> [Recorded information]
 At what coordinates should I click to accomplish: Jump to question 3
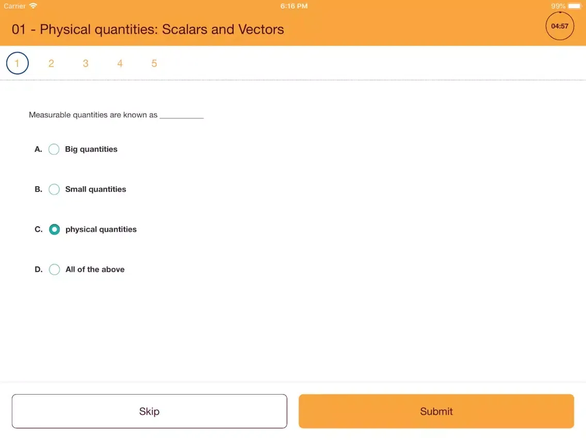pos(86,63)
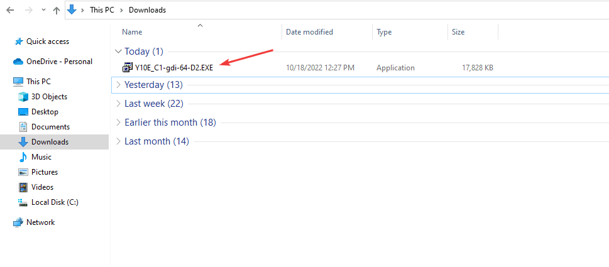609x267 pixels.
Task: Click the Up one level arrow
Action: (x=57, y=10)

> [Action item]
Could you copy the listing exactly, leaving out any pictures?

> [Exercise response]
 At what coordinates should I click to accomplish: Jump to question 3
pos(86,63)
609x267 pixels.
Task: Click the Up one level arrow
Action: (x=57, y=10)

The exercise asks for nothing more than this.